The lack of difference we noted in 30-day events differs from prior reports.5,6,29 It has been suggested that ED utilization varies by race, as access to care may be limited.6 In our study, we noted that African American race was not associated with a significantly increased likelihood of adverse events at 30 days. Auble et al.,29 in an observational study using single state data, reported that African American patients had a lower 30-day mortality compared with white patients (OR = 0.34, 95% CI = 0.27 to 0.49). Secondary analysis of a large heart failure registry has found results similar to ours and showed no difference in hospital readmission or mortality when adjusting for other covariates.11

Limitations

This is a secondary analysis, and the primary study was not designed for this analysis or designed to be able to detect differences in mortality between groups of patients. In addition, there are limited evidence-based treatment recommendations for the management of acute heart failure in the ED. Acute therapy was at the discretion of the treating physician. All the patients were treated in academic centers, which may have standardized protocols for the management of heart failure.

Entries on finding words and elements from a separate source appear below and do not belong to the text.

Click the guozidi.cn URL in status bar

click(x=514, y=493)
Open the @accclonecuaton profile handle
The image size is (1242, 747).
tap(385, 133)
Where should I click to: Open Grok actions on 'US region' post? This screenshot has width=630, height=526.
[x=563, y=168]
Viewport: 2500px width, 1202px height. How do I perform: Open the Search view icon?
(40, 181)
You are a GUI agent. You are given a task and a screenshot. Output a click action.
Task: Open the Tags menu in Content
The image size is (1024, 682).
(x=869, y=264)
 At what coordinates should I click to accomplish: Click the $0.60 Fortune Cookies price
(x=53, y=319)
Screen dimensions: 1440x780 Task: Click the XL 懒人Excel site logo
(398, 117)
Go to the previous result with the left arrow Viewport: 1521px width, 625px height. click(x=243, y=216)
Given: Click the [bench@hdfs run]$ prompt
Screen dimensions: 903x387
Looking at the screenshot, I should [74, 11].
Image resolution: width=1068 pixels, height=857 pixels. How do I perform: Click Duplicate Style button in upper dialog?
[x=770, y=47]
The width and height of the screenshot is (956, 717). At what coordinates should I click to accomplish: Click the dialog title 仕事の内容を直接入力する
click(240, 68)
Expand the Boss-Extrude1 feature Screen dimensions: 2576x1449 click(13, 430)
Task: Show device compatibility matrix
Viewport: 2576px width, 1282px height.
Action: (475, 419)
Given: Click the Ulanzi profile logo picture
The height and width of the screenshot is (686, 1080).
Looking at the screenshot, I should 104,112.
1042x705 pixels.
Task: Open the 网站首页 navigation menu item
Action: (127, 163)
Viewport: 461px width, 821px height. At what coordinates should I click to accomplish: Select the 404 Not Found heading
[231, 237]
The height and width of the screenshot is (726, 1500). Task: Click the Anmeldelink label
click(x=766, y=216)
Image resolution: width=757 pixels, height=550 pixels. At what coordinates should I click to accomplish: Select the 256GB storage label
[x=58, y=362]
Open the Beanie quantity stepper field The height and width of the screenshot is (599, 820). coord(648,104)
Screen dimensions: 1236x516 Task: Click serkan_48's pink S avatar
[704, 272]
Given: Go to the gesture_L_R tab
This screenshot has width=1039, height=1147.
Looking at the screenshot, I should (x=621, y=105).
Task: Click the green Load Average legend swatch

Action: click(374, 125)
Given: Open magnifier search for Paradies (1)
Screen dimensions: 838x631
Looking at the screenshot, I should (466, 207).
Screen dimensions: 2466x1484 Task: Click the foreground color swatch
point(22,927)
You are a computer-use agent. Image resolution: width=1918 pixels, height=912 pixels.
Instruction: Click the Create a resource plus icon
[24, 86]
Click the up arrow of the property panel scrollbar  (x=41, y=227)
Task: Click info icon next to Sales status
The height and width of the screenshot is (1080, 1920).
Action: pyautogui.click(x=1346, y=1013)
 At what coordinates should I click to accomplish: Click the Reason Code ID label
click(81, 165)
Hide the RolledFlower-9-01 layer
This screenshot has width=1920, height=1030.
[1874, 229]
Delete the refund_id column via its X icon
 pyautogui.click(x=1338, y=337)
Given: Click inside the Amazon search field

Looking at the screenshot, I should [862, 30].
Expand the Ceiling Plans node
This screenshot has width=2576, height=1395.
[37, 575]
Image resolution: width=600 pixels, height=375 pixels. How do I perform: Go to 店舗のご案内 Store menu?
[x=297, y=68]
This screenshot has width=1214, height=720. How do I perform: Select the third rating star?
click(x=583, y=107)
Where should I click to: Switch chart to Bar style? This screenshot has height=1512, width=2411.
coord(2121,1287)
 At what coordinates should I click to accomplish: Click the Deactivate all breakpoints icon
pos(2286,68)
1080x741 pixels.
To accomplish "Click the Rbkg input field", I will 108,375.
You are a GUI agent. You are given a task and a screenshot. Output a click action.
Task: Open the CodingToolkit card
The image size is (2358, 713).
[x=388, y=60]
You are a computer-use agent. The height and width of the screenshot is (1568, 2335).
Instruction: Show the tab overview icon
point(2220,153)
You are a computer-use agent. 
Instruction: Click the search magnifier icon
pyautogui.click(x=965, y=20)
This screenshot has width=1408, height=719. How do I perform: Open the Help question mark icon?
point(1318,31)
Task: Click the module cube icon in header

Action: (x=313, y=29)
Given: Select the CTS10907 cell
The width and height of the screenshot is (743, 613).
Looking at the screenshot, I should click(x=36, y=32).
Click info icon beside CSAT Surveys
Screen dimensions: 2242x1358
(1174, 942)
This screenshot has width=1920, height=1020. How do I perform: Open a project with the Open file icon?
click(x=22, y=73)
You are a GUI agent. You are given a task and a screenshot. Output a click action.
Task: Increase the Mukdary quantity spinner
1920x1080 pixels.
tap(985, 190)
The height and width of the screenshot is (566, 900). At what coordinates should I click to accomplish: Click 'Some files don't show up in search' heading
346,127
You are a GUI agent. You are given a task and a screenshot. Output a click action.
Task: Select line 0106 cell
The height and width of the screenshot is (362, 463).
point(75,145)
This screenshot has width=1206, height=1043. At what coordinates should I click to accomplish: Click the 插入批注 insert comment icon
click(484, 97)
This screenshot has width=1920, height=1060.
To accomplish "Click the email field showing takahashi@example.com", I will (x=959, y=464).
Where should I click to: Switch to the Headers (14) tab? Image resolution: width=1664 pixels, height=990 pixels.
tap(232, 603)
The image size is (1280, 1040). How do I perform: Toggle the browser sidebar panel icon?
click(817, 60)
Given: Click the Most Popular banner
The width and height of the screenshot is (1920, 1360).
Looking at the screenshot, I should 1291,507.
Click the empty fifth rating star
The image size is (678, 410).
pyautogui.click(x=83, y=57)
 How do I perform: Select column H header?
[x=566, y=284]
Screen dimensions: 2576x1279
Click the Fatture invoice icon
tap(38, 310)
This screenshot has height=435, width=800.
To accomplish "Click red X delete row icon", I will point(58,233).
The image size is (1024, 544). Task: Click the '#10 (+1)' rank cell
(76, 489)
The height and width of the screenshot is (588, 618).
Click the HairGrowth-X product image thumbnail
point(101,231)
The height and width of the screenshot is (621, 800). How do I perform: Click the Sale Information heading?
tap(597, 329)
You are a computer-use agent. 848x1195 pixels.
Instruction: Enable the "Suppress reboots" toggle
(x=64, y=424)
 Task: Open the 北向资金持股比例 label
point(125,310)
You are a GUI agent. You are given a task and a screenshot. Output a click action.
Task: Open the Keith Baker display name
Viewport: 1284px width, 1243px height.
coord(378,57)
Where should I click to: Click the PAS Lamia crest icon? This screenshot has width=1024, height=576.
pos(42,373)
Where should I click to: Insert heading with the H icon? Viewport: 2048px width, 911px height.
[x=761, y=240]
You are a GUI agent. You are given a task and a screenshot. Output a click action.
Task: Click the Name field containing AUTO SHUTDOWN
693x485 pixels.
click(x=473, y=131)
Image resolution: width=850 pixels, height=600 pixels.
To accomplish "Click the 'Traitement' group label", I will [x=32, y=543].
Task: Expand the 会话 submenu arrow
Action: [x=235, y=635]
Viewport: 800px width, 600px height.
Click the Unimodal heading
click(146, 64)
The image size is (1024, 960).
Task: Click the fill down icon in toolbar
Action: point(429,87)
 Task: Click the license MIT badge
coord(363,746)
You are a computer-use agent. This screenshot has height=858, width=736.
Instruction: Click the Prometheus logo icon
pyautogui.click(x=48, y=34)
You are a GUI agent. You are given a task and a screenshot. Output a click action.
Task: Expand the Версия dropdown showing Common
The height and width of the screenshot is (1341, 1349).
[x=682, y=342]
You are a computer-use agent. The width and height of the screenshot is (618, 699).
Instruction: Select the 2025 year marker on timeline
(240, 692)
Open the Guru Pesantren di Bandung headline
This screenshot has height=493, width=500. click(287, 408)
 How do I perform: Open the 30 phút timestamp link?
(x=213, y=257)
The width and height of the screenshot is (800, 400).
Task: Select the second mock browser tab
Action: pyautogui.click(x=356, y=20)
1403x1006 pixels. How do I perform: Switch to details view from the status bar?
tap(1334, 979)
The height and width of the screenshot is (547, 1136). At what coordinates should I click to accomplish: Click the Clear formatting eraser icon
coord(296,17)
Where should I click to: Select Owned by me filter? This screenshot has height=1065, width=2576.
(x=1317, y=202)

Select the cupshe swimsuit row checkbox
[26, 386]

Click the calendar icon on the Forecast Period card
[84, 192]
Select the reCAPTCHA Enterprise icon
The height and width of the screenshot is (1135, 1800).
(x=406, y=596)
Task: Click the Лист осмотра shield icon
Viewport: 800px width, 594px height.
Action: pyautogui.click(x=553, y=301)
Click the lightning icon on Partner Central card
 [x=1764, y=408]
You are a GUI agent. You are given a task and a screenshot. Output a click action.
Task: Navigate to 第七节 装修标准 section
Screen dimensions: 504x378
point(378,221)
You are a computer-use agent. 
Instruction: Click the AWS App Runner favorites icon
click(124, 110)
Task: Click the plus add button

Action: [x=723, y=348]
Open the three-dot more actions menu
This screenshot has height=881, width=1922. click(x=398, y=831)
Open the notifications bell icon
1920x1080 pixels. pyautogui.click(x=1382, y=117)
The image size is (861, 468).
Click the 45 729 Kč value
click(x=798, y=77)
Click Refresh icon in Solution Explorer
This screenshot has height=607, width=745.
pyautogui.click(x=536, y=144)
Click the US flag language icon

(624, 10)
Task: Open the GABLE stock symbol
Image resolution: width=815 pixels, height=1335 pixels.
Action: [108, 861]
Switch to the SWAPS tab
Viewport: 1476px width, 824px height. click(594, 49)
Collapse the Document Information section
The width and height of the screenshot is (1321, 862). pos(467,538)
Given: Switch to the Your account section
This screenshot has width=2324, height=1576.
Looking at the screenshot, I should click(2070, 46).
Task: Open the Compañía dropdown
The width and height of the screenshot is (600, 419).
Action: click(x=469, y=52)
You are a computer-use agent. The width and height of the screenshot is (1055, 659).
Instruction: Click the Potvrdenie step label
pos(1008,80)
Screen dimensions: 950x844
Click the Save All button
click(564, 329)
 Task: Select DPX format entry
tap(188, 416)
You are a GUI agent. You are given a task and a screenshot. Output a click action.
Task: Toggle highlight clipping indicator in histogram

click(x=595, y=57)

The lack of disparity of treatment effect we noted may be biased by the lack of treatment options in the dyspneic patients with presumed heart failure, in addition to the small sample size studied. There is no documentation of time of medication administration and dose of agents used. Because data regarding hospital course or outpatient treatment were not collected, covariates associated with 30-day events may not be adequately accounted for in the regression model. In addition, we did not include the interventions of bilevel positive airway pressure use or intubation in our model. We therefore cannot account for their association with the use of nitrates, use of diuretics, or 30-day events. The HEARD-IT study did not require cardiac marker testing, and therefore we used the unadjudicated diagnosis of myocardial infarction as a surrogate. Elevated troponin I and troponin T values in patients with heart failure have been associated with poor prognosis, and using an ED surrogate diagnosis of myocardial infarction does not fully account for the increased risk of 30-day adverse events. In addition, we did not adjust for known left ventricular systolic and diastolic function, as these values are often not available at the time of presentation, especially in those patients who present with de novo heart failure.

Conclusions

In this large multicenter study we noted no differences in treatment with diuretics or nitrates in the ED between white and African American or black patients. Further study is needed to determine if this finding reflects the lack of treatment bias or the limited treatment options available for therapy in patients with acute heart failure.